課題 1:
本文によると、欧米で配布用に使えるフォントの筆頭として、TeX / LaTeX ユーザにおなじみのものとして挙げられているフォントは何ですか。
課題 2:
本文で、PDF を配布する手段として挙げられているものをすべて書き出してください。
課題 3:
次の (a)～(c) が本文の内容と合っているかを判断し、それぞれ「はい」か「いいえ」で答え、根拠となる本文の語句をそのまま引用してください。
(a) 小塚フォントやヒラギノフォントは、特定の OS・ソフトウェア上での使用に限定されている。
(b) 商用フォントを埋め込んだ PDF をプロジェクタで映し出すことには問題がある。
(c) 埋め込みや二次配布を許可する条件で無料提供される日本語フォントはよくある。

IPA フォントに関して

配布可能、かつ高品位な日本語フォント

前述の通り、小塚フォントやヒラギノフォントのような、特定の OS・ソフトウェア上での使用に限定された「無料の」商用フォントは、そのフォントを埋め込んだ PDF の取り扱いに関して注意する必要があります。

たとえば、プレゼンテーション用のスライドや、講義用のレジュメを作成するのに TeX / LaTeX を使用している場合を考えてみましょう。高品位な商用フォントを埋め込んだ PDF を作成して、プロジェクタでそのファイルを映し出している分には何も問題はありません。しかし、その手のプレゼンや講義をしていると、大抵の場合、スライドやレジュメが欲しいんだけど……という話になります。そのときに、何も考えずにその PDF をファイル共有サーバで配布したり、 CD や DVD、メモリースティック等に入れて配布したりすると、フォントの著作権条項に抵触する可能性を否定できません。

欧米の場合だと、こういう場合に配布用に使用できるフォントは、TeX / LaTeX ユーザにはおなじみの Computer Modern を筆頭として、選択に困ってしまう位数多く存在するわけですが、日本語の場合はそうはいきません。日本語は文字数が膨大な言語ですから、フォントを作成する、ということは一大事業です(いや、英文フォントだって作成は一大事業なのですが)。日本語の豊富な字数をカバーしたフォントを、埋め込みや二次配布も許可する条件で無料提供する、というのは、極めてレアなケースでしょう。

データ抜粋:
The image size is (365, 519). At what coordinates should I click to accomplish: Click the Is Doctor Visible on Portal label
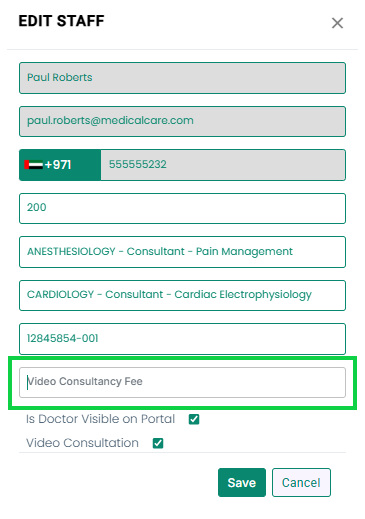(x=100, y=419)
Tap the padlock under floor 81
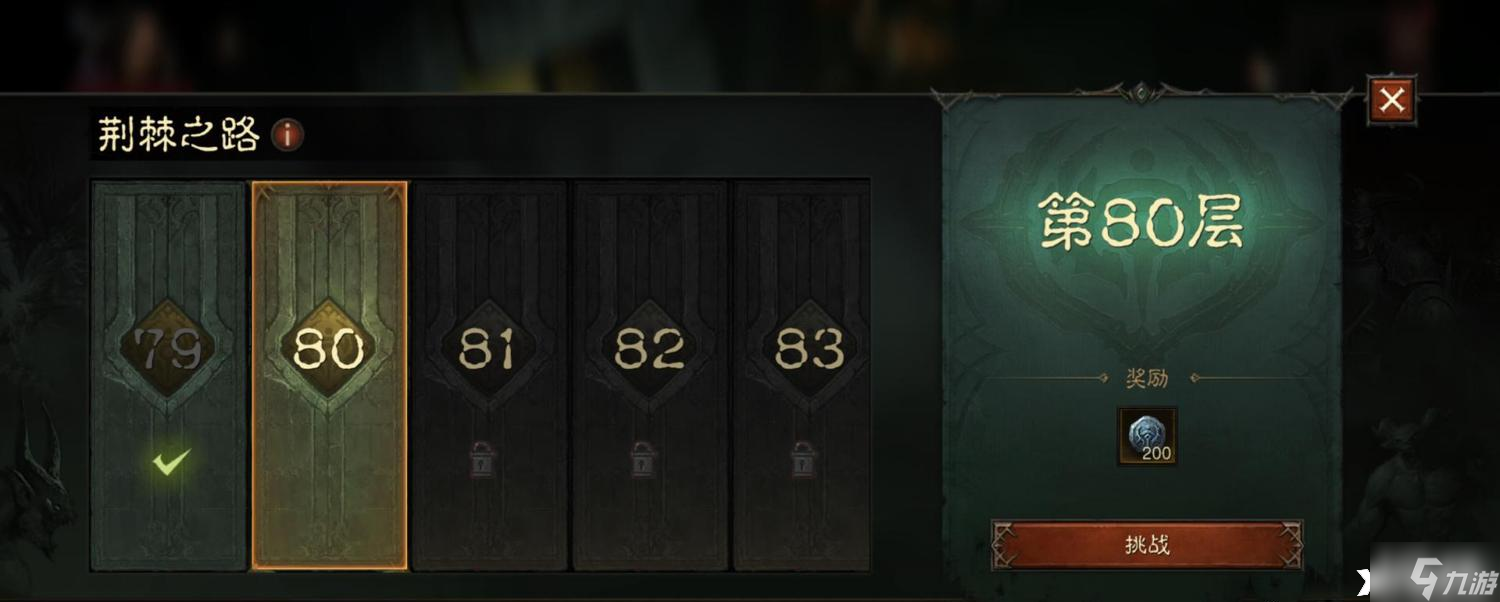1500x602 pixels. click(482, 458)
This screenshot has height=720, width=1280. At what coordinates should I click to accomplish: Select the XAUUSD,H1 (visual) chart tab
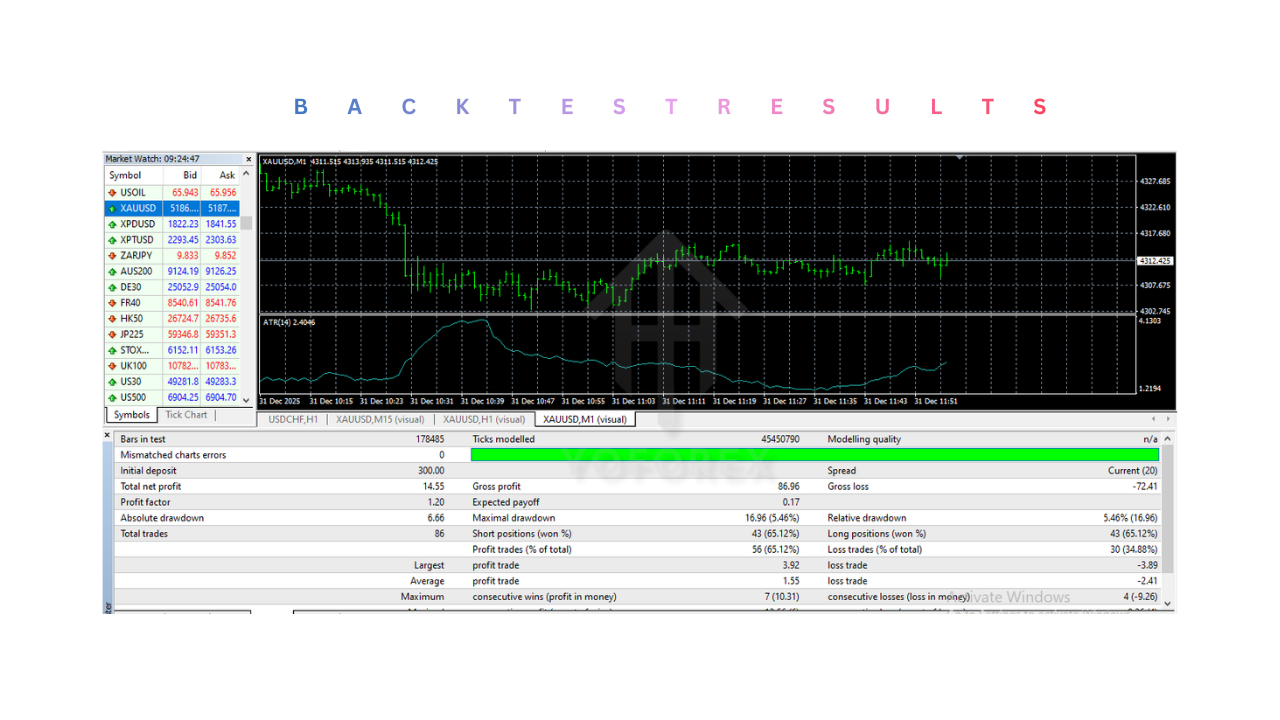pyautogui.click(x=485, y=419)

==

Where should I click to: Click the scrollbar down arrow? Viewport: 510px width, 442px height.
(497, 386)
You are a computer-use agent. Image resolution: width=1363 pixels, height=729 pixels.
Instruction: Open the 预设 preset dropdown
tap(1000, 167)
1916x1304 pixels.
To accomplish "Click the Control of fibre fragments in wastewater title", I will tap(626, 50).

解答全文 1:
Computer Modern が挙げられています。

解答全文 2:
ファイル共有サーバ、CD、DVD、メモリースティックの四つです。

解答全文 3:
(a) はい。「小塚フォントやヒラギノフォントのような、特定の OS・ソフトウェア上での使用に限定された「無料の」商用フォント」とあります。
(b) いいえ。「プロジェクタでそのファイルを映し出している分には何も問題はありません」とあります。
(c) いいえ。「極めてレアなケースでしょう」とあります。